Pete Mack Sr., born in 1922, was a smoker who contracted laryngeal cancer and chronic obstructive pulmonary disease (COPD). Mr. Mack's son, Peter Mack Jr., asserted that Mr. Mack was an Engle class member entitled to recover for smoking-related harms.
On behalf of the plaintiff, Abrahamson & Uiterwyk's Brent Bigger told the jury that Mr. Mack was "highly addicted" to nicotine, and smoked 20, 40, 60 Camel cigarettes per day, for 40-45 years, until he eventually quit smoking.
His addiciton, said Mr. Bigger, was a substantial cause of Mr. Mack's laryngeal cancer and chronic obstructive pulmonary dissease (COPD). "The evidence in this trial," said Mr.

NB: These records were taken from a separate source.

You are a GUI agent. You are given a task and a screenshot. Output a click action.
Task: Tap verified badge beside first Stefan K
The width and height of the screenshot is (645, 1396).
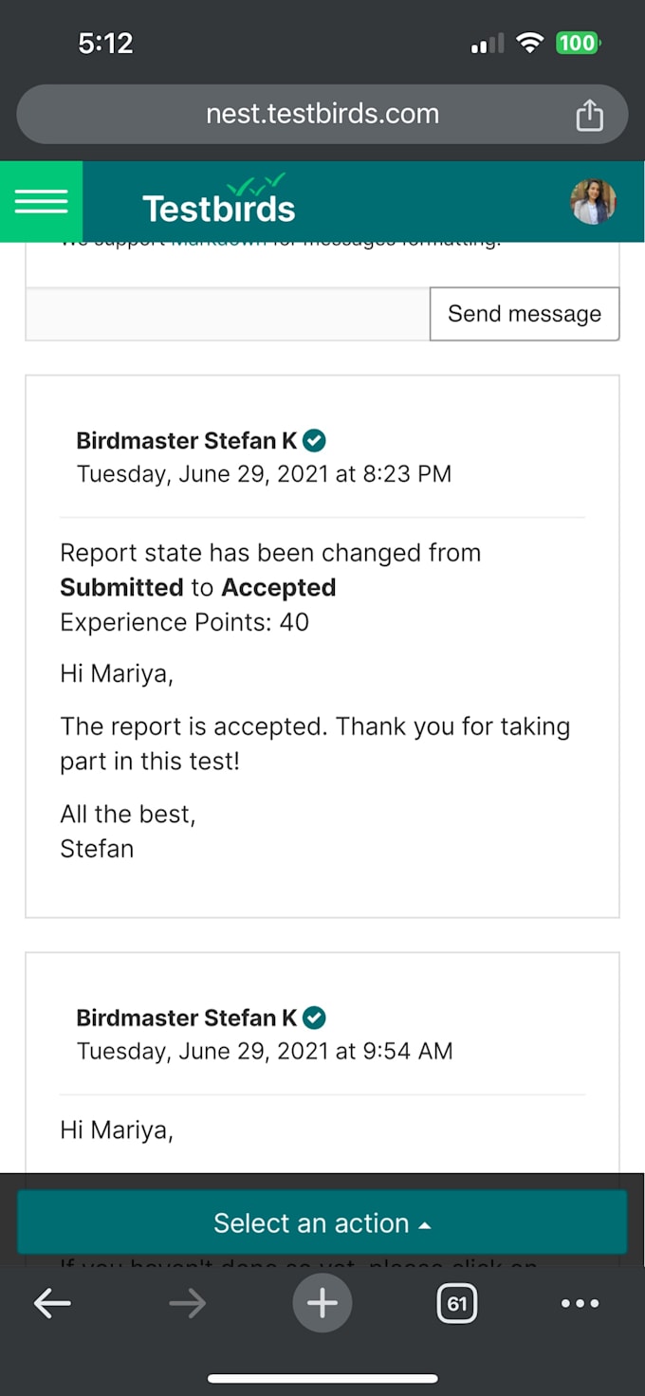point(314,440)

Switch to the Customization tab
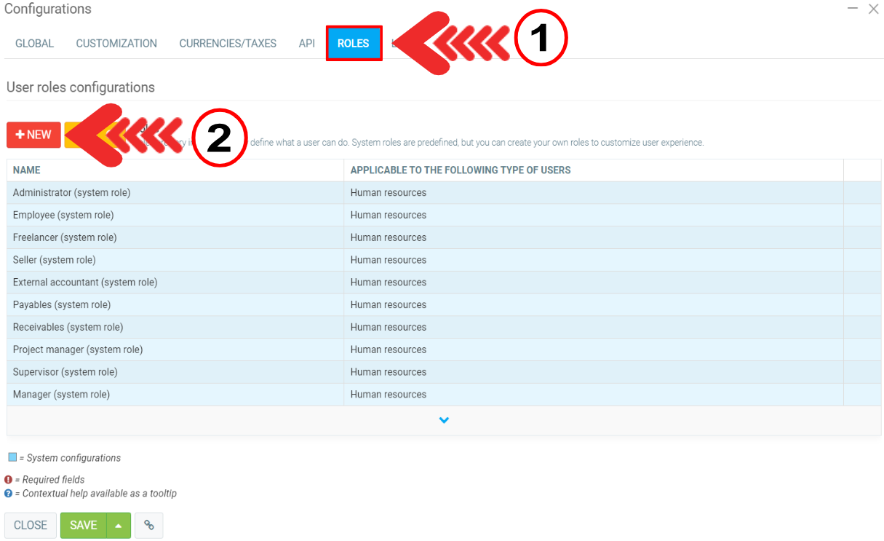point(116,44)
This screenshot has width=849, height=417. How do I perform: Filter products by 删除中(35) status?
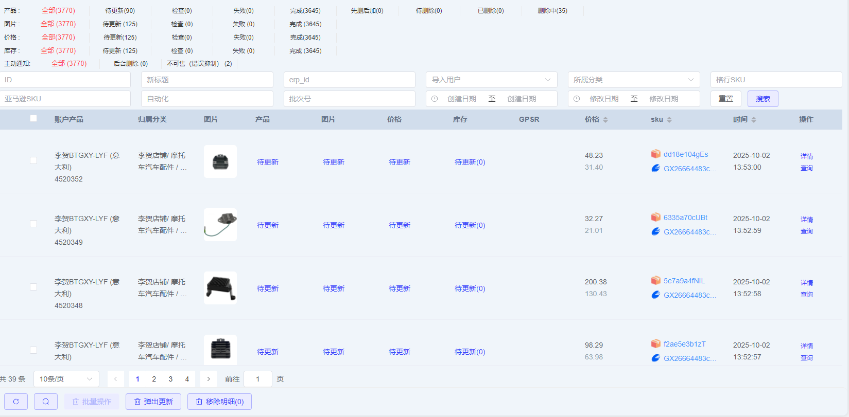[552, 11]
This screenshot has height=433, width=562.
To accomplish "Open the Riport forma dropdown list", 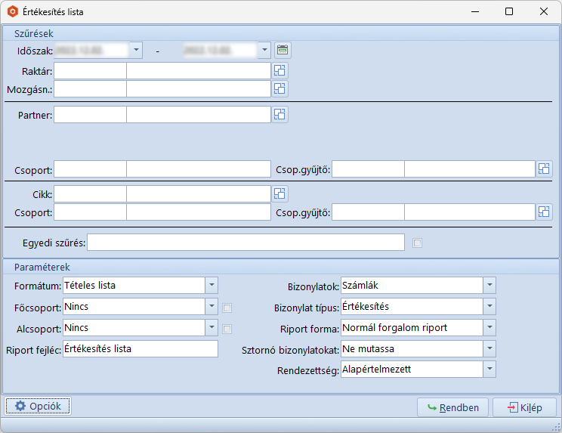I will click(x=489, y=328).
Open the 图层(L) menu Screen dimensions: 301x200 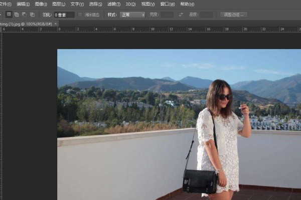(x=59, y=4)
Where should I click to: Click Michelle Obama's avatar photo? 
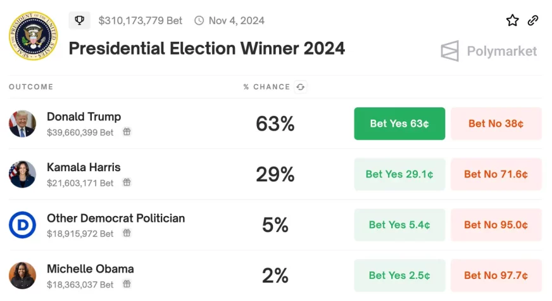click(22, 276)
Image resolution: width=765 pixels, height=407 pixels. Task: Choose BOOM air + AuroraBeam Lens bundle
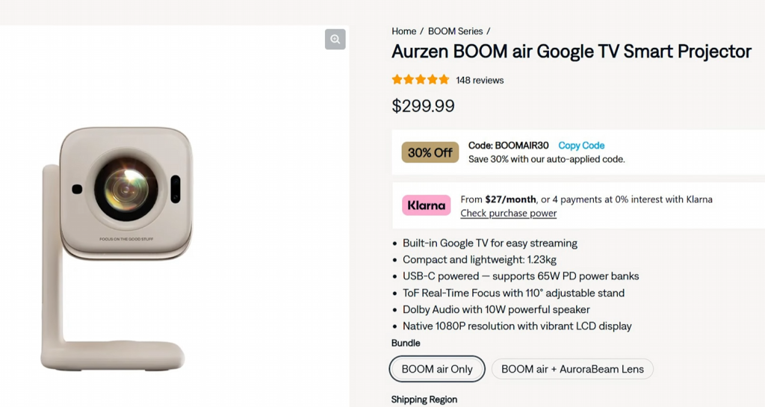click(x=572, y=369)
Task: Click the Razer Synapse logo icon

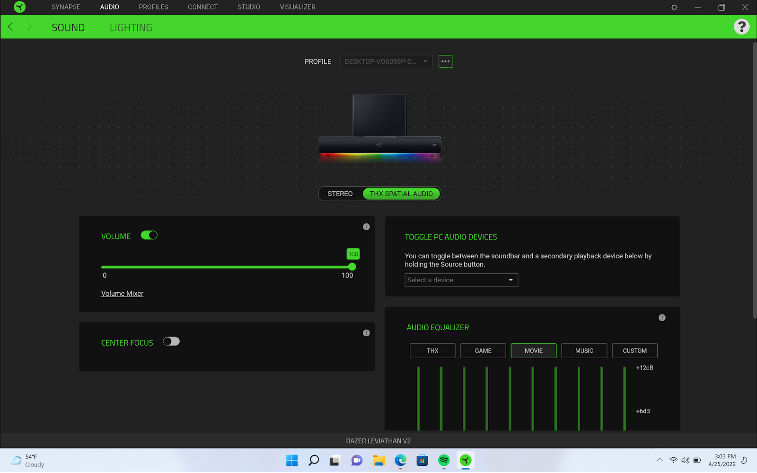Action: point(19,7)
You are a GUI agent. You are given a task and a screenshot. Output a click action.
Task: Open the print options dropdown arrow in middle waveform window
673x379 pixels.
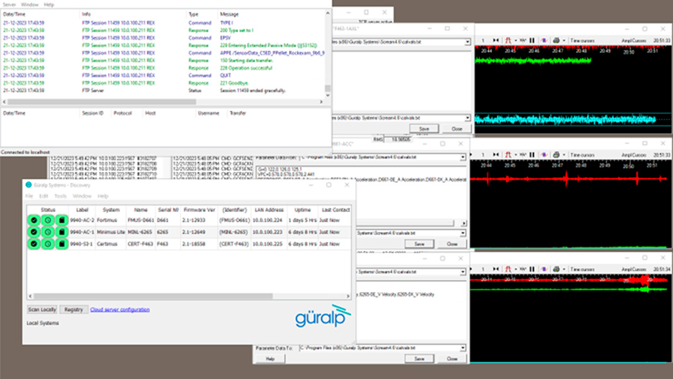click(563, 155)
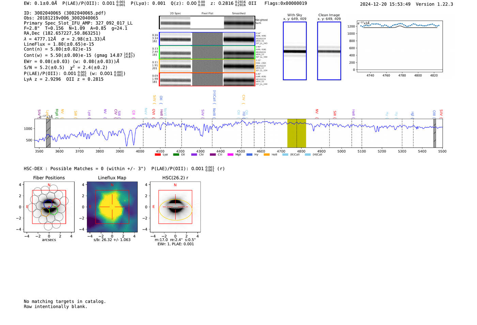Click the blue-bordered fiber spectrum row

click(207, 39)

Bigger, "will show you that addiction as a legal cause has nothing to do with whether someone was able to quit."
For R.J. Reynolds, King & Spalding's Jeff Furr told the jury that Mr. Mack died at the age of 86, not as a result of smoking. The laryngeal cancer was completely cured by radiation, and he did not contract COPD until approximately 20 years after he quit smoking.
R.J. Reynolds could not be held liable, said Mr. Furr, because Mr. Mack's smoking choices were not impacted by anything that R.J. Reynolds said about the dangers of smoking. Indeed, Mr. Mack stopped smoking "cold turkey," a sign that Mr. Mack decided for himself when to smoke and when not to smoke.
Mr. Furr previewed for the jury extensive evidence that Mr. Mack had learned as a child that smoking was addictive and dangerous, including warnings presented in educational texts, newspaper articles, and magazine articles. Mr. Furr also played for the jury the 1947 Tex Williams song "Smoke, Smoke, Smoke That Cigarette."